Du râteau au bateau fantôme
"J'ai la boule. Non, pas les boules. LA boule." Boule au ventre, typique d'un moment de souci: dès le début, l'écrivain suggère que quelque chose ne va pas à bord du bateau loué conjointement par une dizaine de collègues en goguette dans les Cyclades. Il vient de se prendre un râteau...

Cette affaire est annonciatrice d'un malaise plus grave, dès lors que l'équipée tombe sur un voilier désert, vaisseau fantôme errant en pleine mer Egée. Il faut le ramener, et c'est la mission que se donnent Vincent et la sévère Pauline... et dès lors, rien ne va plus.

Poursuites et tensions latentes
L'auteur embarque son lectorat dans un récit à suspense qui fonctionne comme au cinéma, avec des courses-poursuites périlleuses en bateau et même en voiture: Vincent et Pauline auront fort à faire pour semer des poursuivants qui se retrouvent sur leur chemin plus souvent qu'à leur tour. Et là, Pauline se montre encore plus hardie que Vincent, allant jusqu'à semer une Mercedes tunée (noire, forcément) avec un cabriolet Fiat: dans "Le bateau qui naviguait tout seul", l'art du pilotage en mer et sur route se décline au féminin.

Ces moments intenses font pendant à des moments où la surveillance, plus statique, ne se relâche pas pour autant: on repère par exemple un rocker un peu louche dans un restaurant de Lausanne. Cela, sans oublier Francine, qui tend à se déshabiller un peu trop vite pour être honnête. Que veulent ces guetteurs? Pauline et Vincent ont-ils bien fait de ramener le voilier fantôme au port le plus proche? L'ambiance reste alors tendue.

Où l'on cause "BUTIC"
Et puis, il y a l'univers de l'entreprise qui occupe Vincent, BUTIC (une boîte de bureautique, un nom qu'on aimerait prononcer "boutique"...), un lieu de pression supplémentaire. C'est l'occasion pour l'auteur de décrire un monde cruel de requins, où les hiérarchies, présentées comme des Olympes peuplés de chefs qu'on vénère qu'on vénère tels des dieux, servent à peser sur le personnel subalterne, même s'il a raison.

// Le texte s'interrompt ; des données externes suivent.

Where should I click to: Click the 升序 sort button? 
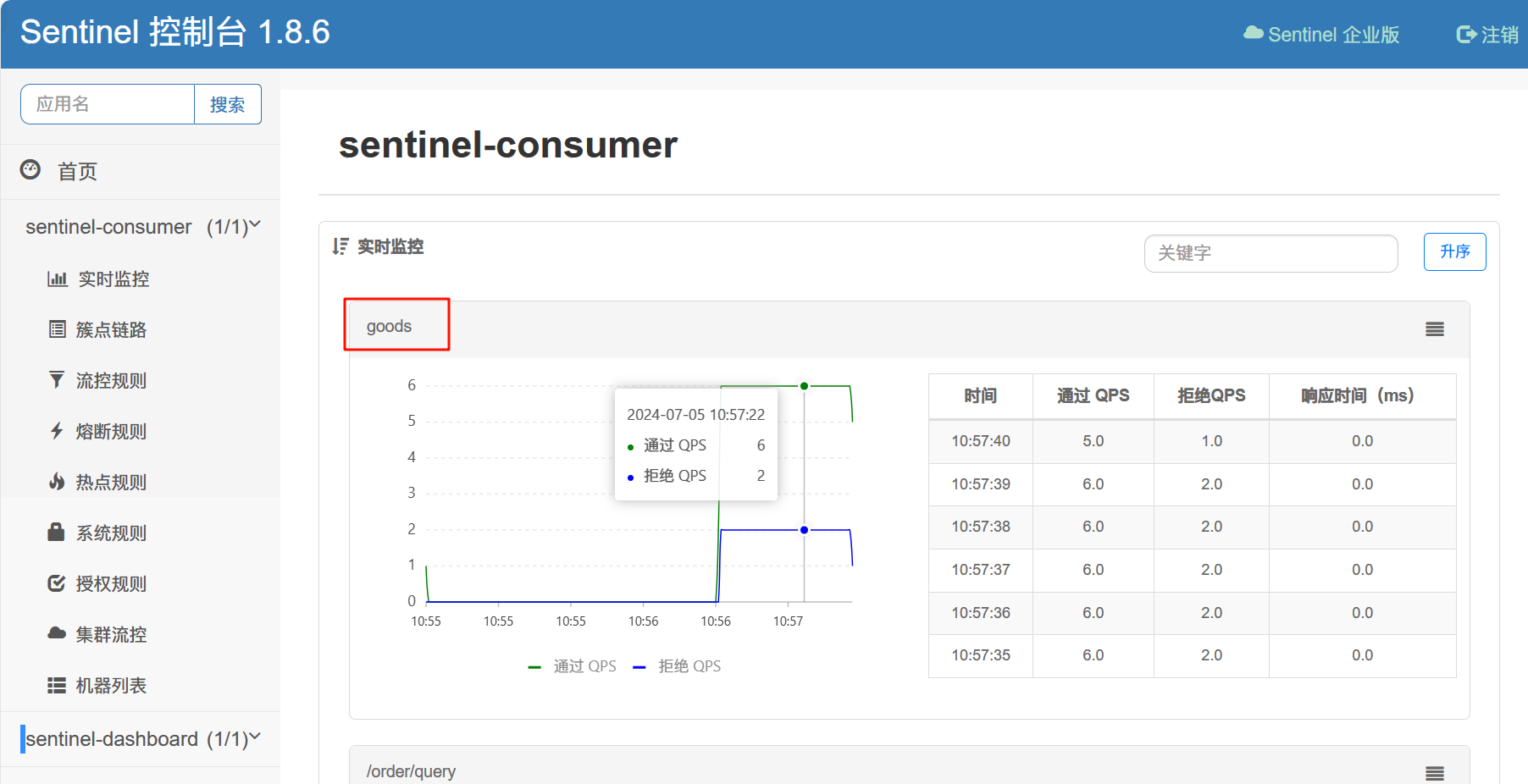1455,251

L'auteur suggère quelques magouilles, par exemple un marché public avec l'Etat de Genève, mais sans forcément les approfondir – cela donne déjà une idée de l'ambiance qui prévaut en interne. Pour le décor, l'auteur donne à voir deux lieux divers: les bâtiments minables de BUTIC, opposés à ceux de l'entreprise américaine qui va les racheter (USOC – doit-on prononcer "you suck!", à l'anglaise?). Autant dire que pour s'imposer dans ce monde, il faut un certain courage. A moins qu'un licenciement ne soit la meilleure chose qui puisse arriver à un collaborateur expérimenté et encore jeune?

Les sentiments en prime
On comprend assez vite l'intrigue amoureuse qui s'ébauche entre Vincent et Pauline, dessinée de manière résolue sur la base d'une complicité croissante: rires, piques amicales, moments partagés sous des prétextes aussi quelconques qu'une bouteille de sancerre partagée, rien n'y manque. Au fil des pages, les situations extrêmes rapprochent ces êtres finalement ordinaires (il est chef de produit, elle est comptable) que l'adversité oblige à se surpasser. 

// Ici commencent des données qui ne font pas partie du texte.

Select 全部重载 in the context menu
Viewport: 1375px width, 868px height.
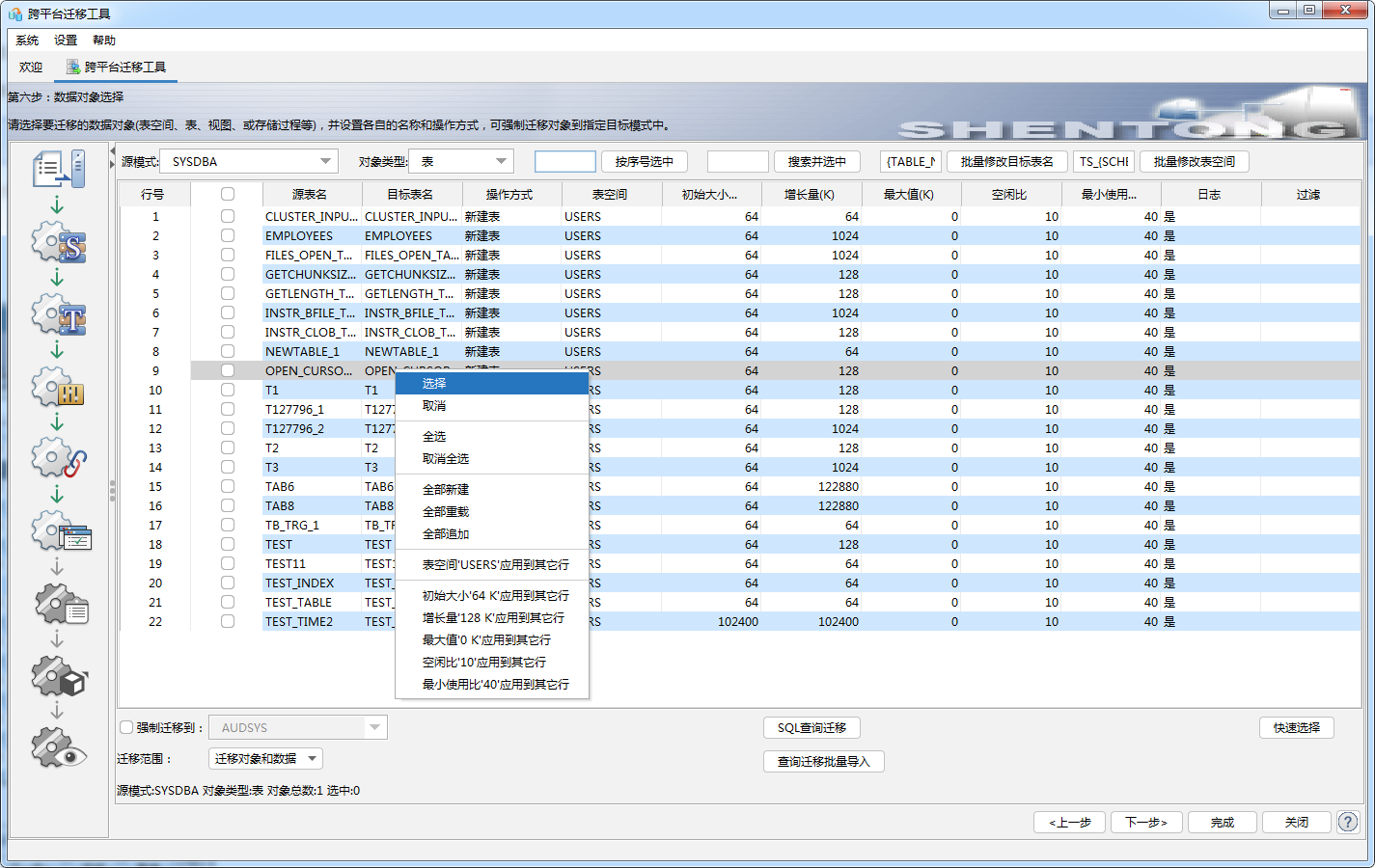[446, 512]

Et comme "Le bateau qui naviguait tout seul" est un roman d'aventures, porté par quelques gros coups de chance pour accélérer une intrigue solide, le ton est à l'avenant: le langage est direct, percutant, ne recule pas devant quelques tours d'oralité pour aller plus vite dans la narration, qui gagne ainsi en dynamisme. Telle est la voix de Vincent, le narrateur.

Gilles de Montmollin, Le bateau qui naviguait tout seul, Sainte-Croix, Mon Village, 2007.

Le site de Gilles de Montmollin, celui des éditions Mon Village.


Lu par La Livrophile.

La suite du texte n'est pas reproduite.